> QUOTED PASSAGE
Accordingly, Plaintiff-Appellant delivered 150,000 bottles of the specified Montepulciano to [Buyer]'s place of business and sent bills on 13, 14 and 16 February 1998 for a total amount of CHF 373,500.00. After [Buyer] came up for taxes due of CHF 88,928.00, Plaintiff-Appellant on 27 April 1998 submitted a reduced bill of CHF 284,572.00. As regards this amount, [Buyer] in a letter to Plaintiff-Appellant dated 17 June 1998 declared a set-off against the sum of CHF 284,886.59 due to the agreed price reduction as well as due to the costs for dispatching of 69,703 three-bottle-sets and their repacking. With respect to the remainder of CHF 315.00, [Buyer] suggested to send back its 55,000 bottles of Premier Brut (CHF 3.40 each) and in turn order another 150,000 bottles of Trebiano wine for CHF 2.80 per unit.

> DATASET ENTRIES
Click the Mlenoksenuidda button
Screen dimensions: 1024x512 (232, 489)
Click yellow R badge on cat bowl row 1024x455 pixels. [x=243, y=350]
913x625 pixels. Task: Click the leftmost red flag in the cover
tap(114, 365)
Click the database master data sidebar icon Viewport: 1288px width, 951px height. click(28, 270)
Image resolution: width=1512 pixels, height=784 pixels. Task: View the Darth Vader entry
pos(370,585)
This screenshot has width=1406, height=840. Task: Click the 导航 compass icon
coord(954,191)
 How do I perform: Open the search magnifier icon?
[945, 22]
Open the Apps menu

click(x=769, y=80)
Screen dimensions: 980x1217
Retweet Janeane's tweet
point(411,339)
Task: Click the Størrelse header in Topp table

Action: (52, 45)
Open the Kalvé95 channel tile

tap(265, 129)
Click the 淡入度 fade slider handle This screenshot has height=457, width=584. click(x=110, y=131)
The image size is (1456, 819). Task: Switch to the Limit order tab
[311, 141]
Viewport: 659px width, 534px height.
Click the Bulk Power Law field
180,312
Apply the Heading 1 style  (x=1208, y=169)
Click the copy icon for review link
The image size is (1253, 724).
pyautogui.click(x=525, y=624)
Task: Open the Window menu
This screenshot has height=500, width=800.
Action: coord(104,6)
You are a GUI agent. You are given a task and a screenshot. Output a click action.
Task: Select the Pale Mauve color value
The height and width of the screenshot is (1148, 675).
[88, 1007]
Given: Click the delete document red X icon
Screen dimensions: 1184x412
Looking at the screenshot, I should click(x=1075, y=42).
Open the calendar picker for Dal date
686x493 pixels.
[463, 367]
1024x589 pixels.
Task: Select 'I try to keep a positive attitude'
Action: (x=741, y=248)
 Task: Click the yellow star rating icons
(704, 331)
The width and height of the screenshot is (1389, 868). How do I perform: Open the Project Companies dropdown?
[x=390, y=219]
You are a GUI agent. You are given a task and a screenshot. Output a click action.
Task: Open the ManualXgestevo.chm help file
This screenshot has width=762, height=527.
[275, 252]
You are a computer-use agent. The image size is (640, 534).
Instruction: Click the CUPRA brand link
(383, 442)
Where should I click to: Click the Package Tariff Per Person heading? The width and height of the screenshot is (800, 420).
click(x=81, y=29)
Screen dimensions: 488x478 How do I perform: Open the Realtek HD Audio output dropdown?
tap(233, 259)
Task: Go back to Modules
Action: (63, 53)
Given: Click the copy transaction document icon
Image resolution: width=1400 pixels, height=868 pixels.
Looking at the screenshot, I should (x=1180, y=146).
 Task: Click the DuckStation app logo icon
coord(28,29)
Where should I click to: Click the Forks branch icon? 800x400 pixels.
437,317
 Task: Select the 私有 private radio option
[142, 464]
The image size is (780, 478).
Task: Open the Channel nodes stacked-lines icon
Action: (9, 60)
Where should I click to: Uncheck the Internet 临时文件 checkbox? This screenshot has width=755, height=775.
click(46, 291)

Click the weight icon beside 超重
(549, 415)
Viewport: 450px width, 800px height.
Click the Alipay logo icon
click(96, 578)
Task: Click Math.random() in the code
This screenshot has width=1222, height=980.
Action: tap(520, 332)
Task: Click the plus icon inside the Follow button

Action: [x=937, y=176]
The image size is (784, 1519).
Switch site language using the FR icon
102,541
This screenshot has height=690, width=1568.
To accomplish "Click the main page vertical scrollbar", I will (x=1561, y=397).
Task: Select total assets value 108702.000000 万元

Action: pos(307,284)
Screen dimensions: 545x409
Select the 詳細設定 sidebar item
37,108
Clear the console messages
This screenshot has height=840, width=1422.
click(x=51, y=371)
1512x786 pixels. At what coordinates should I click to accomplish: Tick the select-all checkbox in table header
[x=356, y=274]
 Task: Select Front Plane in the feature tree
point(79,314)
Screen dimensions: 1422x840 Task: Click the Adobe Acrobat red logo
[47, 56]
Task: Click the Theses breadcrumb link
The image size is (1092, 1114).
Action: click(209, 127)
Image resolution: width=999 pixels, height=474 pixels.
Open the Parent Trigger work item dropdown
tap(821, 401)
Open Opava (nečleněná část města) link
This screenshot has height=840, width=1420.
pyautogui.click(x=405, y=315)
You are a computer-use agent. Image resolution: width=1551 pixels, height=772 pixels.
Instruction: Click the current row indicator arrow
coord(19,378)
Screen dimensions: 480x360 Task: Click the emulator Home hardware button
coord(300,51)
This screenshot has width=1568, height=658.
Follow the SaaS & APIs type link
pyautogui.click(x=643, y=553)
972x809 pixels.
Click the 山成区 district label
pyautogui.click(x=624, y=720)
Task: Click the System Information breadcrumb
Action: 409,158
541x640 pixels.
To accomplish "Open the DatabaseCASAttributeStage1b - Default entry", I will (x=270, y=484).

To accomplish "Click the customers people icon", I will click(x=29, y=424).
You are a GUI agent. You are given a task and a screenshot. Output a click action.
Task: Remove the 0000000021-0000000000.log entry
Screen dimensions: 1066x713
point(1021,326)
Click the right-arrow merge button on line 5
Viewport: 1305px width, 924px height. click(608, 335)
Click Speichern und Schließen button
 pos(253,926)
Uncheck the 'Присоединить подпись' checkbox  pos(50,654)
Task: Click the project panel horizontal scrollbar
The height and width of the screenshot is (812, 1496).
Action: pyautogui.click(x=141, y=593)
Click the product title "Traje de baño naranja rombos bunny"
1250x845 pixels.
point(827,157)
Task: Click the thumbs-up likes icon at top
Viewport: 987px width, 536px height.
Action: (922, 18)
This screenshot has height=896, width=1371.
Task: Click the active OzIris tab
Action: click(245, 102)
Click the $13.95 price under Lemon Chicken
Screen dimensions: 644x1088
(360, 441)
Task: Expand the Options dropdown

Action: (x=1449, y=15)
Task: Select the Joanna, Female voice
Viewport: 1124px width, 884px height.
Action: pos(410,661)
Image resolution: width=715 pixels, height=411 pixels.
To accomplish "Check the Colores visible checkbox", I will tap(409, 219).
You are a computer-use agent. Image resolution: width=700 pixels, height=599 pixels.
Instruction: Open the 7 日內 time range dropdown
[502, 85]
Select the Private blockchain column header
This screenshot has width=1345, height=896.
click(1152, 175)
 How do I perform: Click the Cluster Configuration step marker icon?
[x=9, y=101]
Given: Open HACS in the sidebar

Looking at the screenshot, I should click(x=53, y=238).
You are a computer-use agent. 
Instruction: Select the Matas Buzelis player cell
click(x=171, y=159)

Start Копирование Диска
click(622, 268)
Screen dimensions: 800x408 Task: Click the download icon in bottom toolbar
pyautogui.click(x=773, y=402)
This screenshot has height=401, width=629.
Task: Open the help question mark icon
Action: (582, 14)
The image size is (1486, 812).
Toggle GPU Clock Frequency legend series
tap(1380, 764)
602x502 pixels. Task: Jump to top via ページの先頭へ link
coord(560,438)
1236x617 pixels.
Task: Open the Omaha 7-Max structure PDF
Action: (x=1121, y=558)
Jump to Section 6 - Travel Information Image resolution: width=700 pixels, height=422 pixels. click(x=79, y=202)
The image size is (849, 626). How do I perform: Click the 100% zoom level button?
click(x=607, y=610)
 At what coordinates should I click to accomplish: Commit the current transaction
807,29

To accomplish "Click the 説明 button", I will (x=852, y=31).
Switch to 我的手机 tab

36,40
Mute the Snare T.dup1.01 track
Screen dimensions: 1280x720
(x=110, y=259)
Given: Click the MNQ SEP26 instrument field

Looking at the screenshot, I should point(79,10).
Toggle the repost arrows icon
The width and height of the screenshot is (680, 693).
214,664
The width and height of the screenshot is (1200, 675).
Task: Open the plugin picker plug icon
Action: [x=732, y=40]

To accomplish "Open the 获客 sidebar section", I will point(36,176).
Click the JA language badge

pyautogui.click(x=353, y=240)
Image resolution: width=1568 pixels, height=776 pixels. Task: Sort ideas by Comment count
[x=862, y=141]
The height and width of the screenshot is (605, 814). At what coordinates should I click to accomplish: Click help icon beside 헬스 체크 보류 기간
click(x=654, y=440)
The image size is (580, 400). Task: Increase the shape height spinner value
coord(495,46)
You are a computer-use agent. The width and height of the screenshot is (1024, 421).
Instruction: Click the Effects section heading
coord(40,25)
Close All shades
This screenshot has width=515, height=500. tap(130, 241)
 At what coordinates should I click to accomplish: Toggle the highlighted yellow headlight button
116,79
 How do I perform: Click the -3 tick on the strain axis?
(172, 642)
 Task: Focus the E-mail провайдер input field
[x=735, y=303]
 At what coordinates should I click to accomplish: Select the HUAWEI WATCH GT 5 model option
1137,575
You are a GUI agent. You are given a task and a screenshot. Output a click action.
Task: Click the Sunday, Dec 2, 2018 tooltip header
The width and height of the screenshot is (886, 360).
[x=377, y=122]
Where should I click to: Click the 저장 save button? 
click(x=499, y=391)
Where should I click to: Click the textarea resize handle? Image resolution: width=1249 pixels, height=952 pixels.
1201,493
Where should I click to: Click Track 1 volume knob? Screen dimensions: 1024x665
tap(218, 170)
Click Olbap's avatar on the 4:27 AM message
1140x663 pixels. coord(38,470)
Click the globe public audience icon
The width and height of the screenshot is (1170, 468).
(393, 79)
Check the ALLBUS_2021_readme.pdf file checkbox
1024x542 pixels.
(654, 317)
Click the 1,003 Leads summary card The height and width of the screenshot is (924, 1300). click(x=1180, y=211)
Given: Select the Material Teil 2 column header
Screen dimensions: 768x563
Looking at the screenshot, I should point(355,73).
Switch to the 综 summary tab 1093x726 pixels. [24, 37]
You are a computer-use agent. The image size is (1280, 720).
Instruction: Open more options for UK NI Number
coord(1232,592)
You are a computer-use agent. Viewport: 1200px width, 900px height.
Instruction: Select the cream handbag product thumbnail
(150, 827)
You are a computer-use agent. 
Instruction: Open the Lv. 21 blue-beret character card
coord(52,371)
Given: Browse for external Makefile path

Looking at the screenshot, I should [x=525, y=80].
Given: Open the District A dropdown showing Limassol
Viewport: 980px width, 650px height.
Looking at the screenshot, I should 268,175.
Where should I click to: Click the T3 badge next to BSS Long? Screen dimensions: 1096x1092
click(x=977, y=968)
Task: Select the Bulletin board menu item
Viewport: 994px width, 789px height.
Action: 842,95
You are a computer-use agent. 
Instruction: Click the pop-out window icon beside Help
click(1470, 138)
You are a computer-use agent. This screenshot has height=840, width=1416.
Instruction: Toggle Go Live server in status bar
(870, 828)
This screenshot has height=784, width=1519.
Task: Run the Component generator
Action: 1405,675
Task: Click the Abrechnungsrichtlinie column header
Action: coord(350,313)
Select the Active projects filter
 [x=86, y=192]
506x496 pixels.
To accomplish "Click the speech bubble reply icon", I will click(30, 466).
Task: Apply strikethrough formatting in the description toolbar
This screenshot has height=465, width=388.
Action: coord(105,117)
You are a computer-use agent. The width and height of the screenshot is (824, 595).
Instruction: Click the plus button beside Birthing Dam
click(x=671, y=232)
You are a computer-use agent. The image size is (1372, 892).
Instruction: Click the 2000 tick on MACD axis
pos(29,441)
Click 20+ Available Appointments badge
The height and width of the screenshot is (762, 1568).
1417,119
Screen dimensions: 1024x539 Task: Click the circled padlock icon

> INSTRUCTIONS TO FOLLOW
Resume the account of the Montepulciano wine delivery and the buyer's set-off, continuing after its final sentence.

> RESPONSE TO THE EXERCISE
2. On 4 September 2001, Plaintiff-Appellant brought a claim against [Buyer] for the amount of CHF 284,886.59 plus 5% interest due since 2 June 1998 before the Court for Commercial Matters (Handelsgericht) of the Canton of Zurich. Plaintiff-Appellant argued that it impliedly entered into a sales contract for the delivery of 150,000 bottles of Montepulciano with [Buyer] by delivering the agreed goods. Hence [Buyer] is bound to pay according to the presupposed contract. Through its letter of 17 June 1998, [Buyer] had implicitly admitted the existence of this contract.
In its response, [Buyer] argued that it entered into a contract of the named kind with [Seller] and not with Plaintiff-Appellant. Thus Plaintiff-Appellant's claim was unjustified. In eventu the Commercial Court would nevertheless find [Buyer] to have entered into the presupposed contract with Plaintiff-Appellant, [Buyer] argues, that then the claim must be dismissed due to its declared set-off. [Seller] further submitted that with respect to this set-off, Plaintiff-Appellant had declared that it would waive its rights as towards [Buyer]. Plaintiff-Appellant, on the other hand, denied having given any such waiver declaration.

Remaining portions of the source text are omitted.